Ouvido no grupo de trabalho sobre detenções arbitrárias das Nações Unidas, Luaty Beirão explicou o processo em que foram detidos os activistas e as acusações iniciais de actos preparatórios para um atentado ao Presidente, José Eduardo dos Santos, e outros governantes.

Os elementos do grupo de trabalho "estiveram a trabalhar" no caso dos activistas e "queriam ouvir a voz de uma das vítimas", explica Luaty Beirão.

A maior parte dos 17 jovens activistas foram detidos a 20 de Junho de 2015 numa operação da polícia em Luanda e acabaram condenados a penas de prisão efectiva entre dois anos e três meses e oito anos e seis meses, por actos preparatórios para uma rebelião e associação de malfeitores. Começaram de imediato a cumprir pena, apesar dos recursos interpostos no mesmo dia pela defesa.

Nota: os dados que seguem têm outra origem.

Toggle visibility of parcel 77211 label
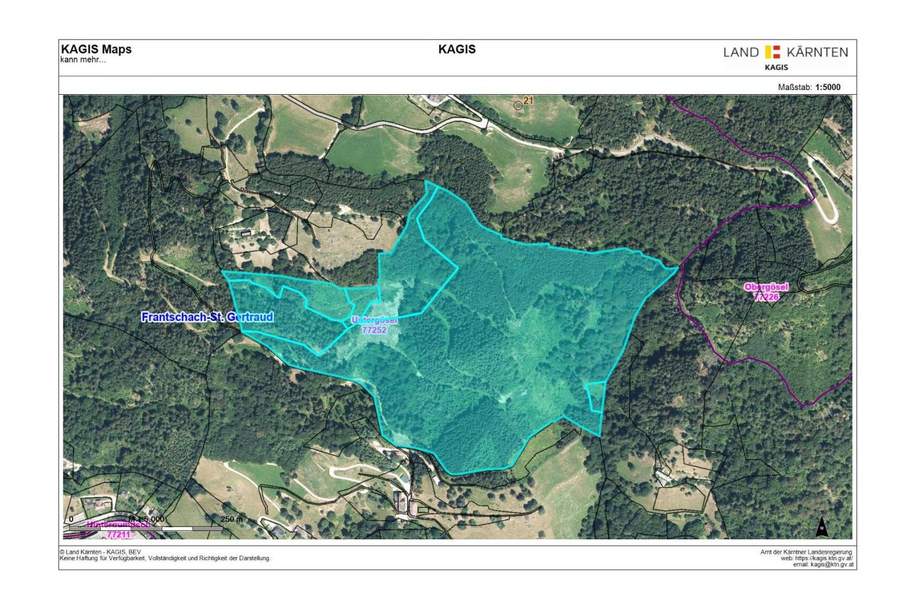915x610 pixels. click(117, 533)
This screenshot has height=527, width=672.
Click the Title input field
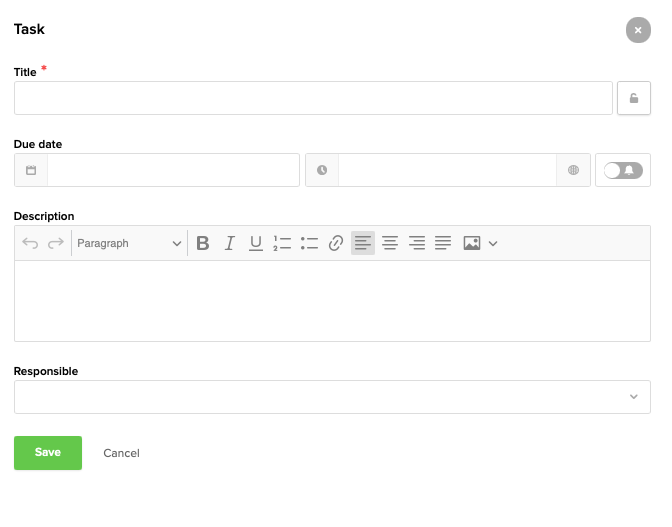pos(313,98)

Luaty Beirão foi condenado neste processo a uma pena total de cinco anos e meio de cadeia, enquanto o professor universitário Domingos da Cruz, autor do livro que o grupo utilizava nas suas reuniões semanais para discutir política, viu o tribunal aplicar-lhe uma condenação de oito anos e meio, por também ser o suposto líder "da associação de malfeitores".

Agora, Luaty Beirão espera que este caso jurídico faça o seu "caminho" e ajude a sensibilizar as organizações internacionais para os problemas de Angola no que respeita à liberdade de expressão.